I’m writing a sci-fi horror western that takes place in 1884. It’s not a redemption story, but more like, if we’re talking movies, “The Unforgiven” meets “Alien” and “Predator.” It’s about an older gentleman, an outlaw and civil war veteran, who has two kids and is living under aliases. He recently discovered that he may have been discovered, so he runs from his current place of residence in Denver, Colorado, and escapes to his uncle-in-law’s cabin, in New Mexico. Today, it’s considered Roswell, but in the 1880s, it was a town called Missouri Plaza. He escapes there with his family, meets a very eccentric mix of characters who’ve also escaped their lives to come “hide out” in Missouri Plaza, and eventually finds something very intriguing in his backyard as he’s digging a well. Misery Plaza is the working title. And I got the idea from a lot of stuff that happened in history, just like The Street Between the Pines.

That sounds amazing; I can’t wait to read it! Before we wrap up, could you share the most surprising thing you learned in creating, editing, and publishing your book?

I had spent about a year and a half querying. Just to find a literary agent alone is a job in and of itself. The query letters, the synopses, filling out all their forms… It almost drives you to just want to stop writing. And then, on top of that, the rejections—if you even get a letter back. That has been the most discouraging, frustrating part of this whole journey. So I’m kind of glad, at this point, I’m not pursuing that route. Learning I don’t have to find a literary agent, but still can possibly find success and have a great piece of work is the most surprising part of all this, I would imagine. It takes a village.

Do you have any other tips or advice you've learned during this process that you'd like to share with your fellow writers?

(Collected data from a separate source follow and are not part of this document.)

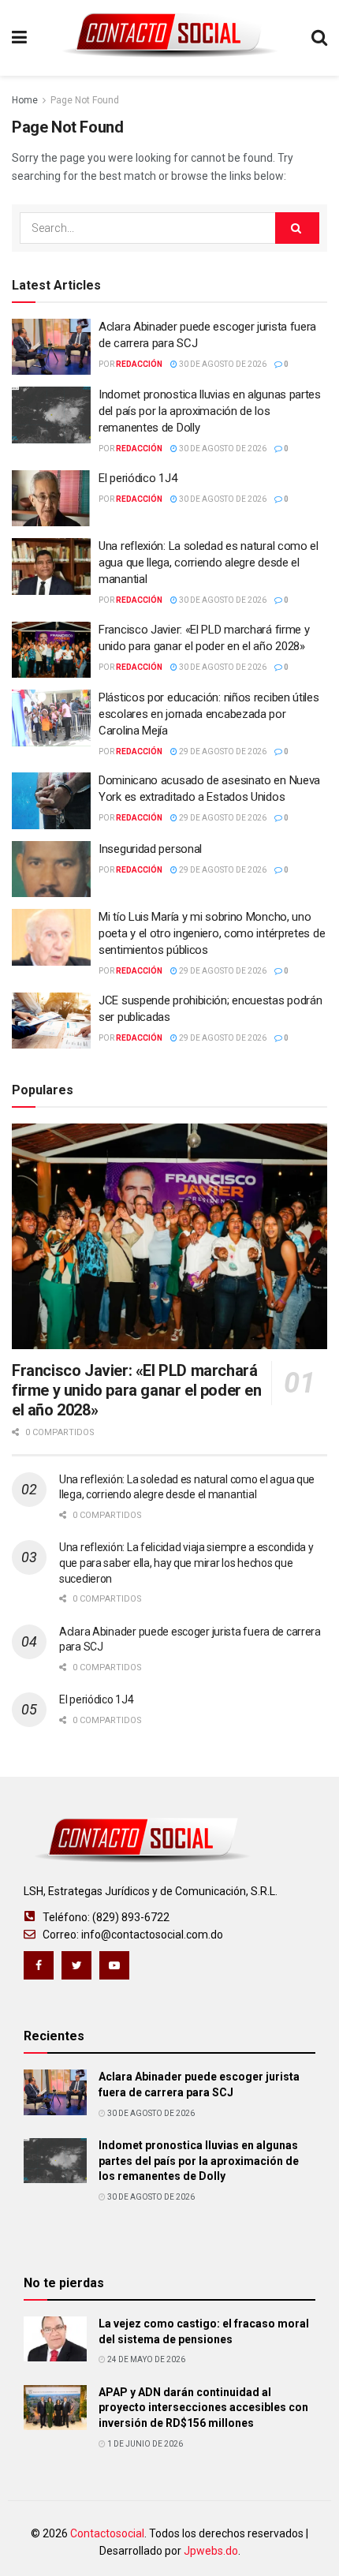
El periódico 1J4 (138, 478)
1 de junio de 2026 (144, 2444)
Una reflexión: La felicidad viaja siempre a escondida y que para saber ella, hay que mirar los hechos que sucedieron (186, 1562)
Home (25, 100)
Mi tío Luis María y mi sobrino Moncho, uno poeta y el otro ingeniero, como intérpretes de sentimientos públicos (212, 933)
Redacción (139, 364)
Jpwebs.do (211, 2550)
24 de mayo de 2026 (145, 2359)
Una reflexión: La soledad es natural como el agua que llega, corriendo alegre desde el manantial (209, 562)
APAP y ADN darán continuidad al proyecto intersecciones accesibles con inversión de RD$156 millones (203, 2407)
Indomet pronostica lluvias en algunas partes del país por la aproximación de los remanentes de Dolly (210, 411)
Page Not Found (84, 100)
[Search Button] (297, 228)
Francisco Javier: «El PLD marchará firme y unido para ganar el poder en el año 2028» (137, 1390)
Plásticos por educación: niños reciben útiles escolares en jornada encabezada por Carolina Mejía (209, 714)
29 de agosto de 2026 (221, 751)
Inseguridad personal (150, 849)
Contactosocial (107, 2533)
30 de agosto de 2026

Don’t ever give up. Don’t give up the dream. If you really want it, it’s not impossible. Trying not to quote Back to the Future… But all the information you need is out there.

I had this idea in 2006. And I just never wrote it. I never thought somebody such as myself could write a novel and just sell it. Self-publishing was not a thought—I mean, I was bartending at the time, so not much of anything was a thought. But 2016 rolls around, and I finally get the idea to start writing this thing. Slowly and surely, it started to come together.

If you’re willing to go out there and get it, put in the work, anything is possible.

Finally, where can readers get their hands on The Street Between the Pines on March 14th?

You can find The Street Between the Pines eBook and paperback at on March 14th (! It's available for expanded distribution and may start showing up in brick-and-mortar stores and libraries starting in May. The hardcover will only be available via brick and mortar such as Barnes and Nobles.

author image: man in suit and sunglasses smiling and reading a book

J.J. Alo is a commercial actor, model, and author. Prior to becoming a full-time writer, he was a graphic designer, bartender, and library media specialist. As a lover of the macabre, J.J. has written several screenplays and novels, creating his interconnected “New England Supernatural Universe” filled with inherently flawed, complex characters and antiheroes. His next novel, Misery Plaza, will be released fall of 2023. J.J. lives and works out of his Connecticut Shoreline home with six insane cats and spends his time visiting coffee shops, movie theaters, and concert venues. He is a lifelong pop culture nerd, Comic Con & cosplay fanatic, avid gym enthusiast, and subpar snowboarder (he tries!). And he’ll never say no to a perfectly shaken dirty martini. Never.